**PROMPT**
Copy out every line of the listing in which "agent" appears.

**RECORDS SUPPLIED**
Content starts

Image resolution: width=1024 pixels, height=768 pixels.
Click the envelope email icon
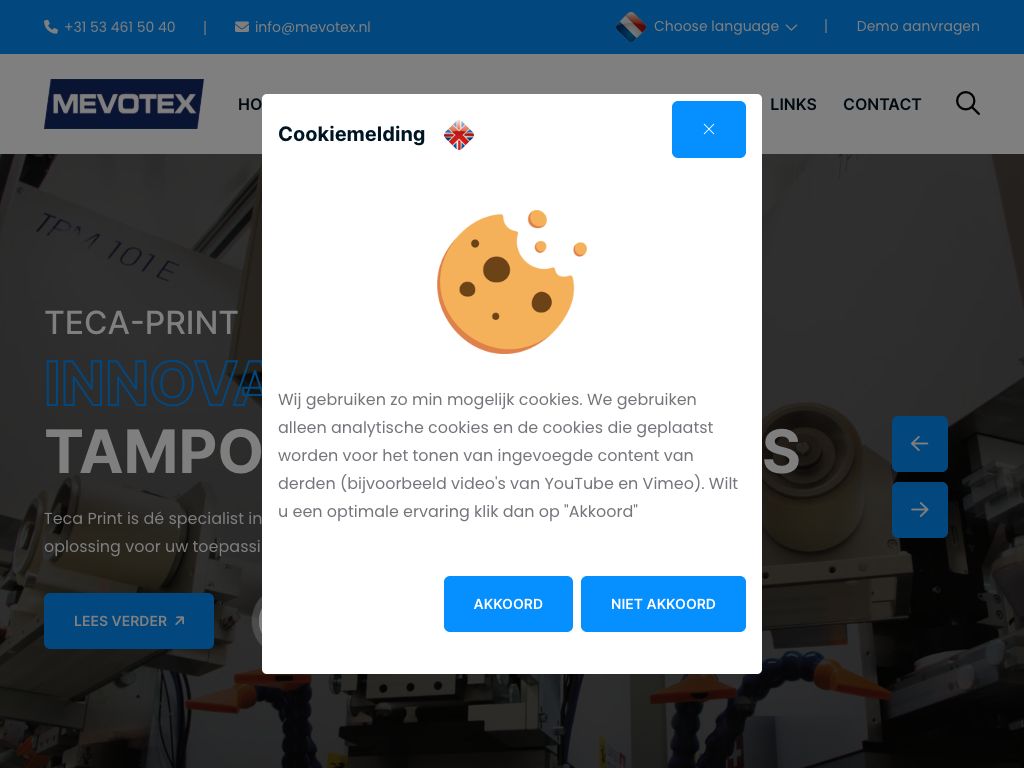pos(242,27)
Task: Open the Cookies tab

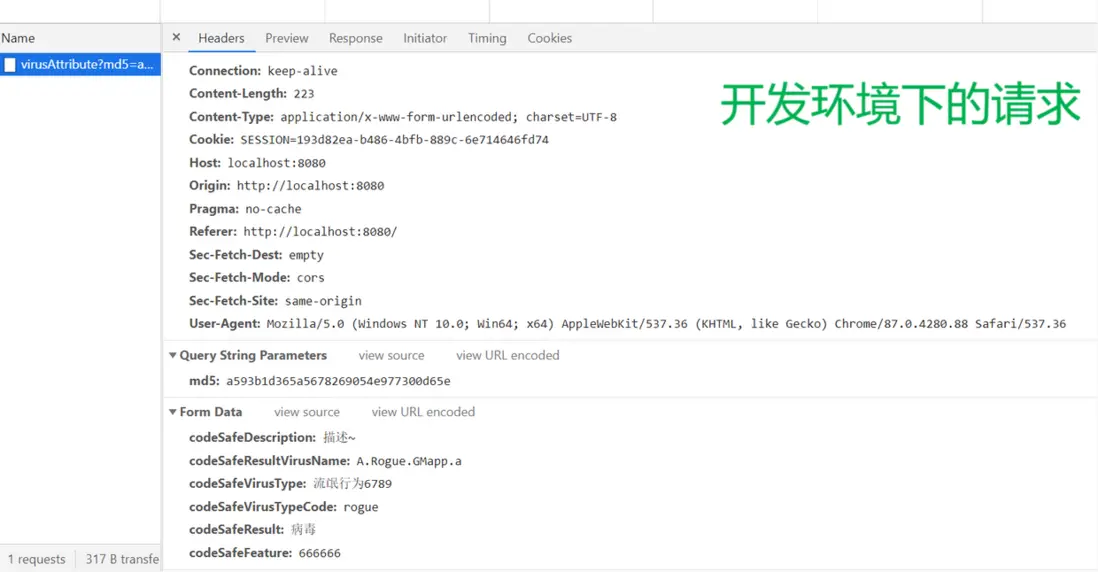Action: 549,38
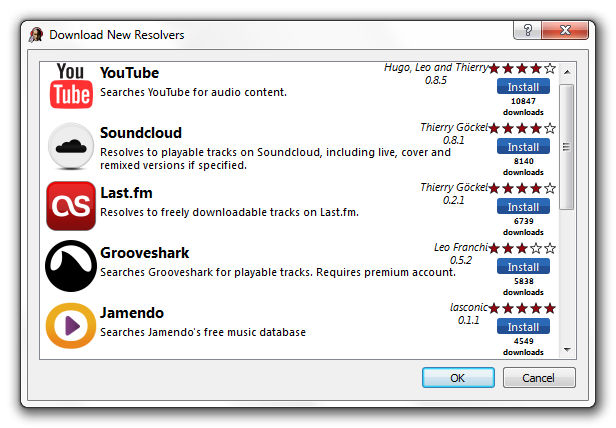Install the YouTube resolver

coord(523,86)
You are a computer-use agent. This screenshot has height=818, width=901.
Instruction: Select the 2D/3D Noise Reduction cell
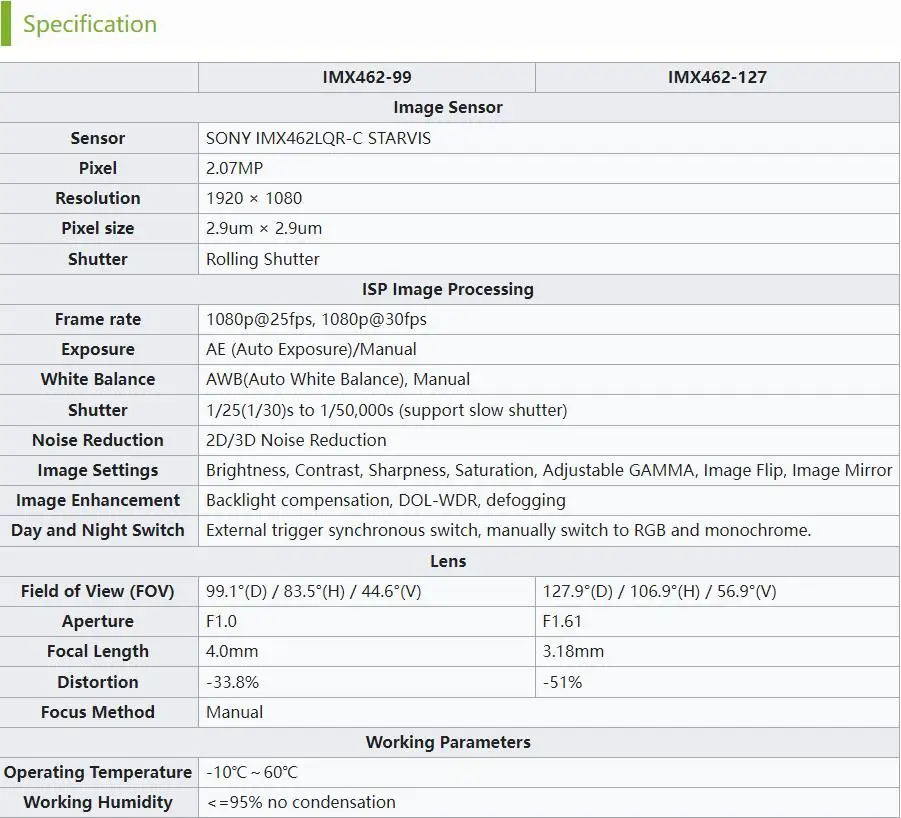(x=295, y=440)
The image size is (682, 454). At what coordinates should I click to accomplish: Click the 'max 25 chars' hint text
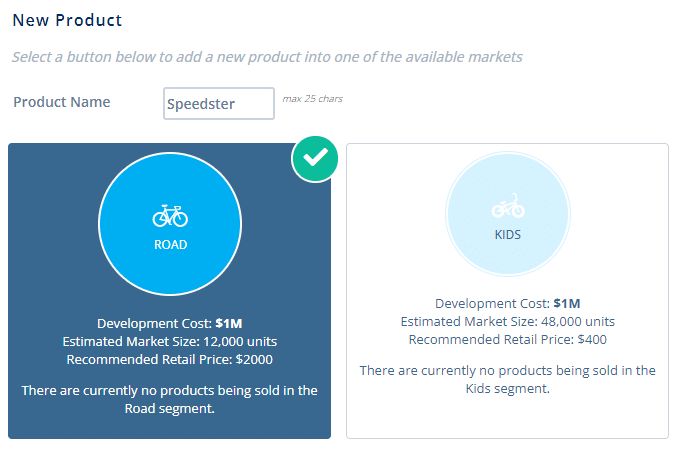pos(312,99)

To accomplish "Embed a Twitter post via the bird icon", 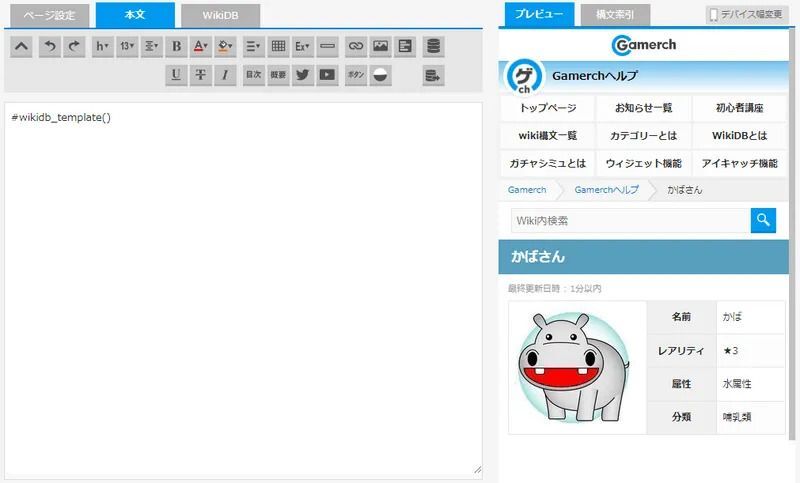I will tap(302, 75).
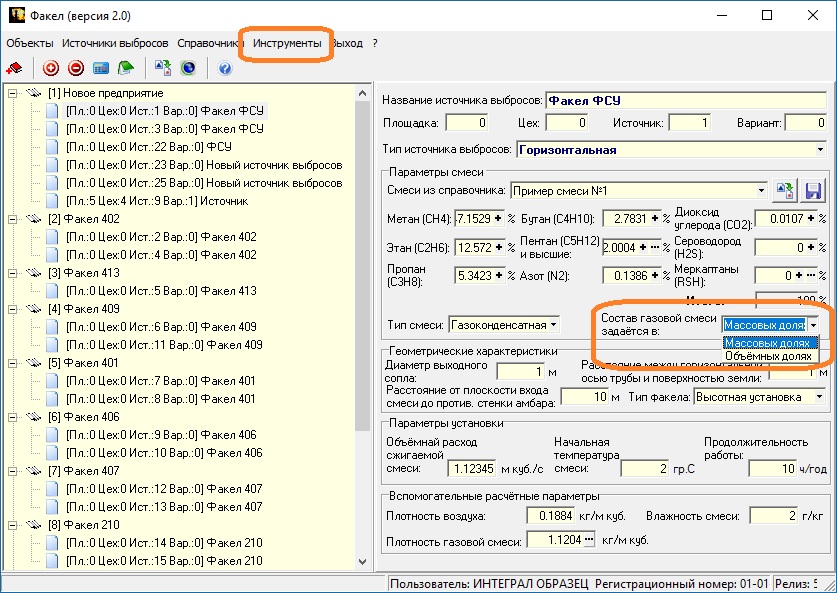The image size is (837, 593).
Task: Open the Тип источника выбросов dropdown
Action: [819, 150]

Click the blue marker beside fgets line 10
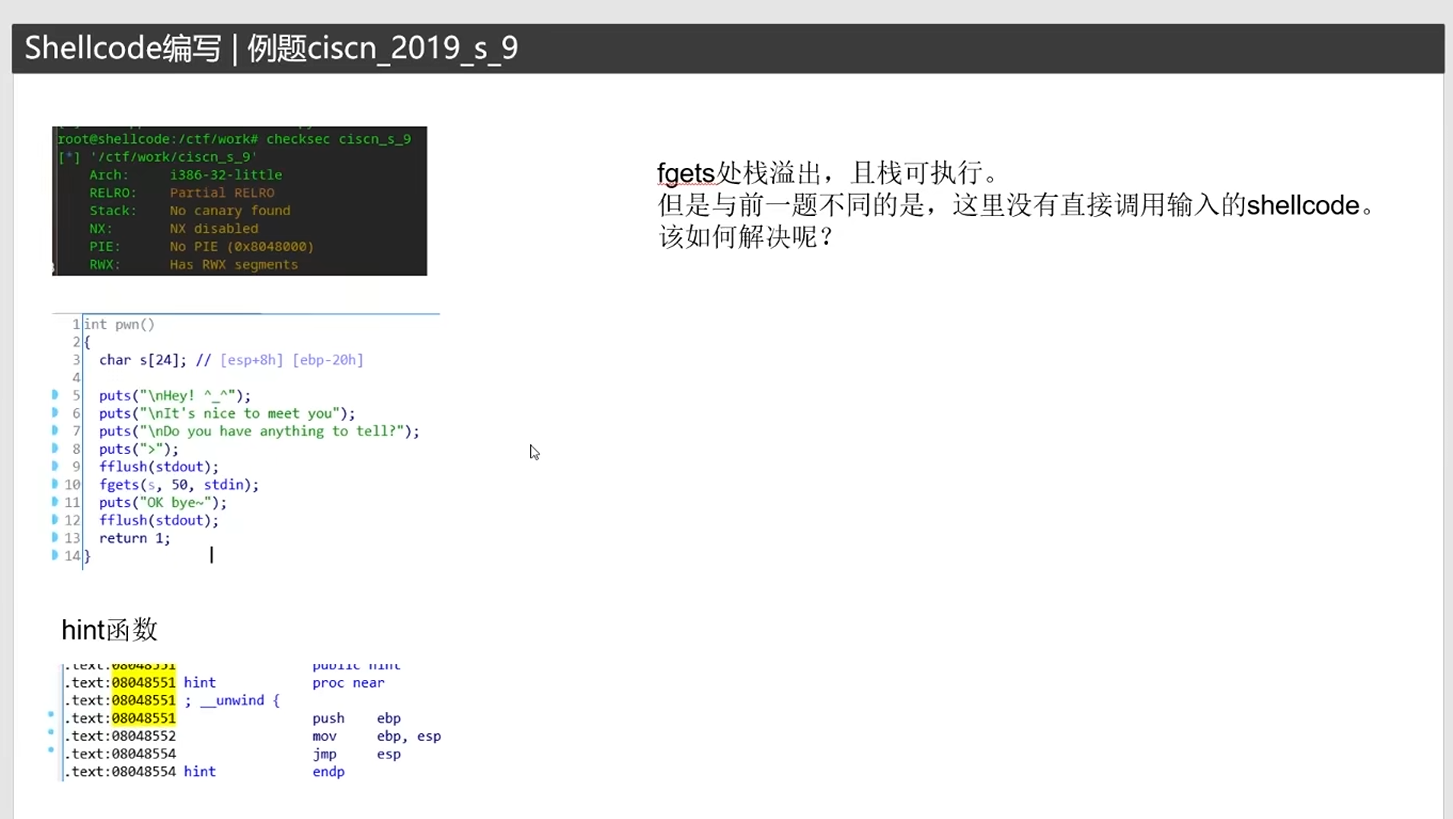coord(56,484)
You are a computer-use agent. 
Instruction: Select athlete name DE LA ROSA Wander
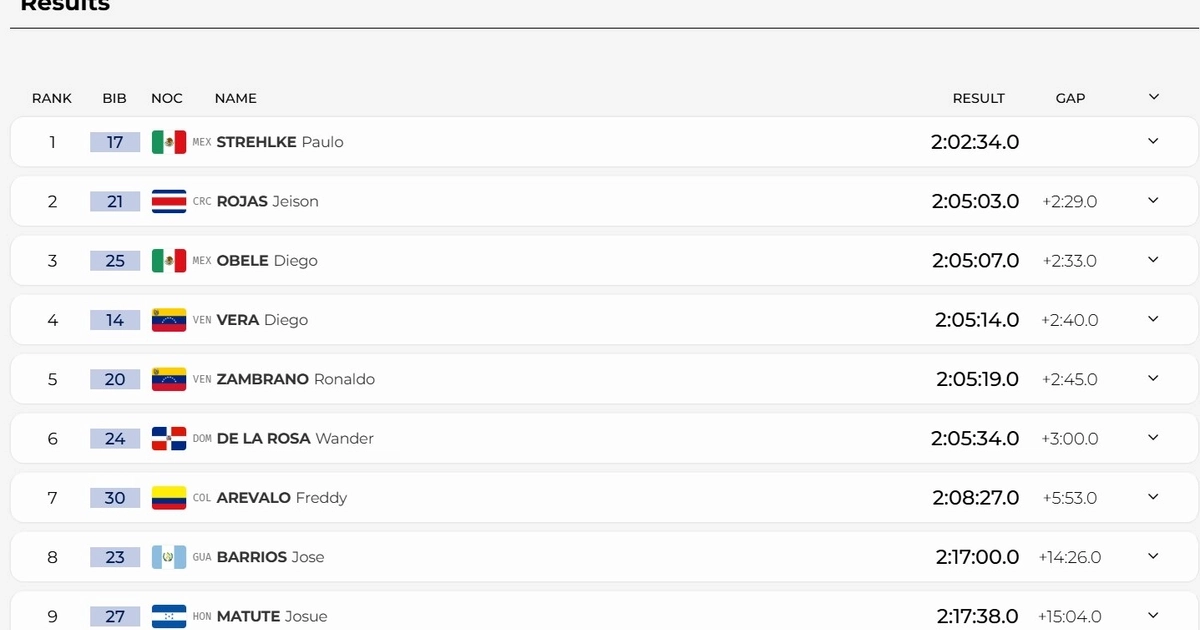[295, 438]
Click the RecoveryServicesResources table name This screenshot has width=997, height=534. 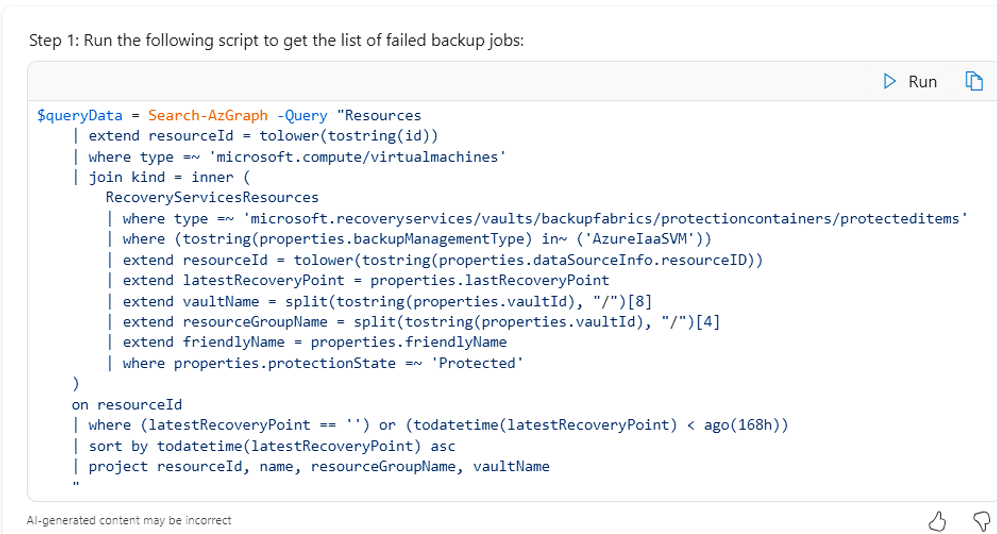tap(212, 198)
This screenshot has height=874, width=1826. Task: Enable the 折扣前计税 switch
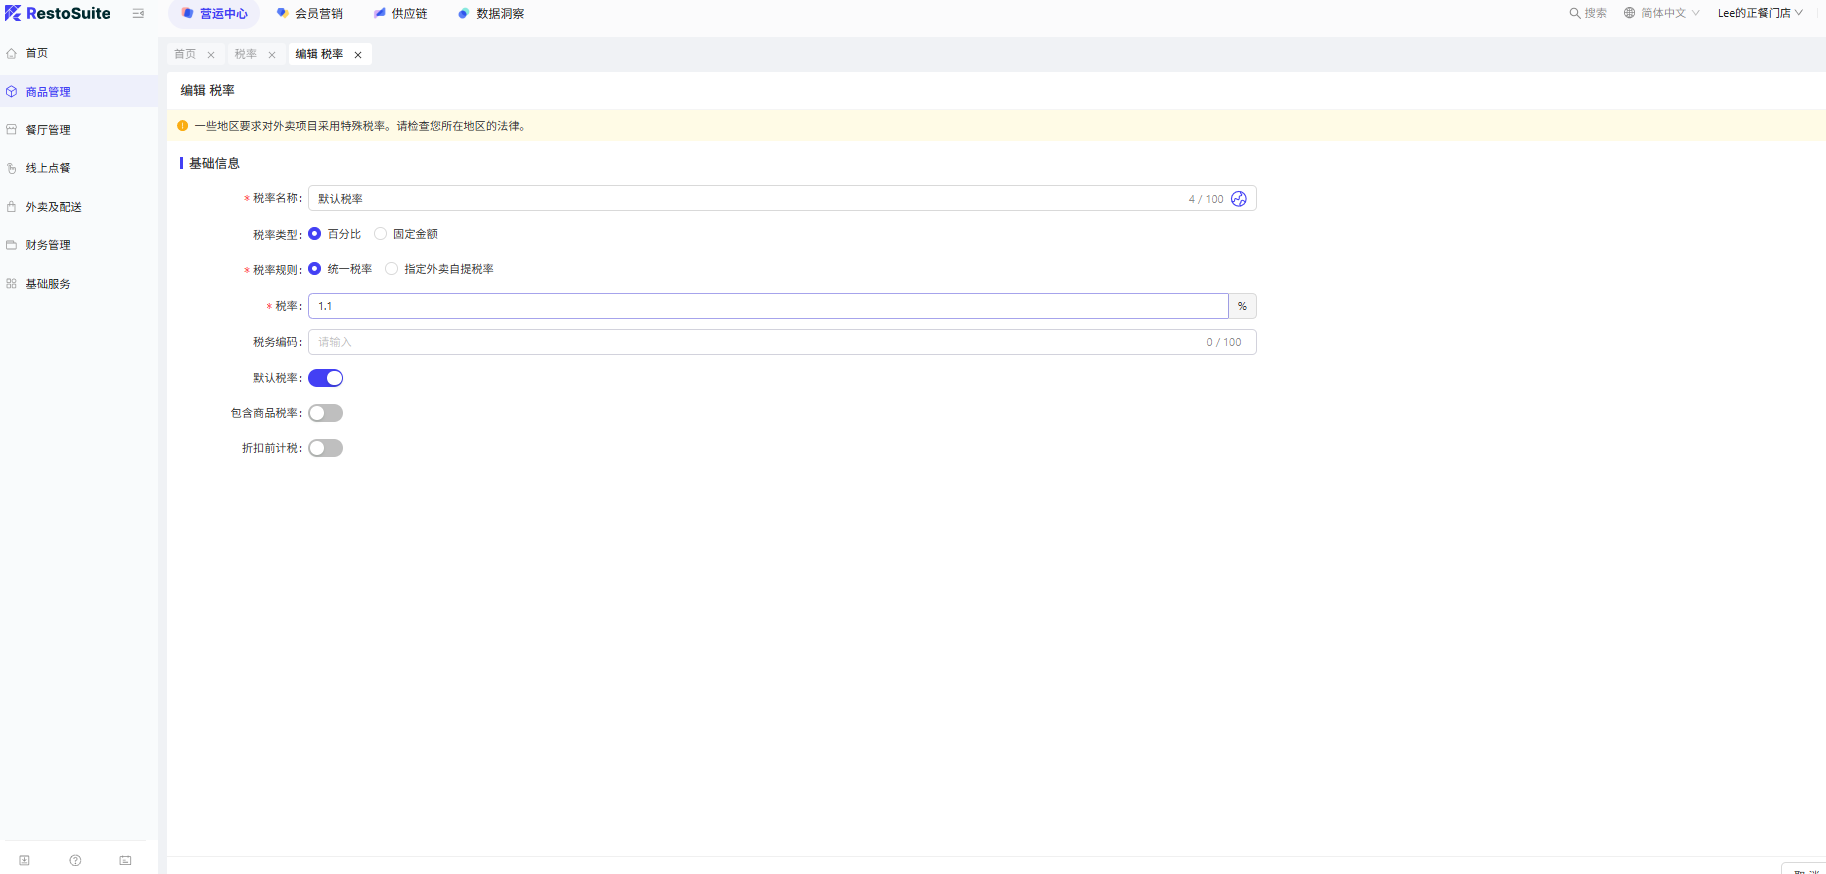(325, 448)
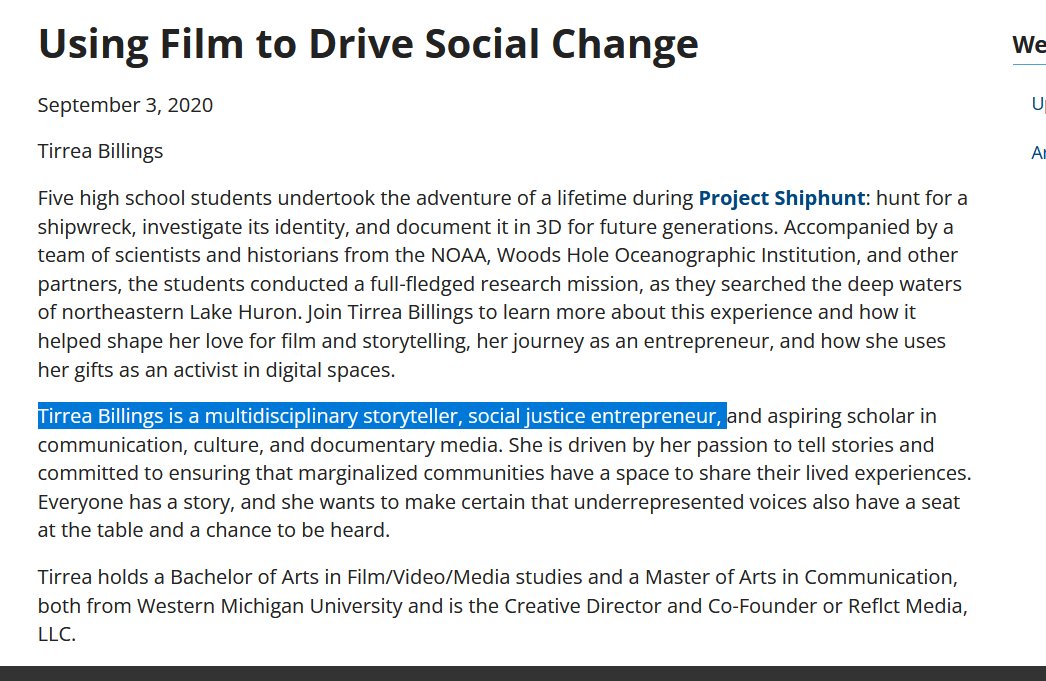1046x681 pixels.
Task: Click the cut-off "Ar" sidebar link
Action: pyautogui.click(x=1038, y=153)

Content ends

**RESULT FOR THIS TASK**
You are a computer-use agent. This screenshot has height=818, width=901.
You are a computer-use agent. 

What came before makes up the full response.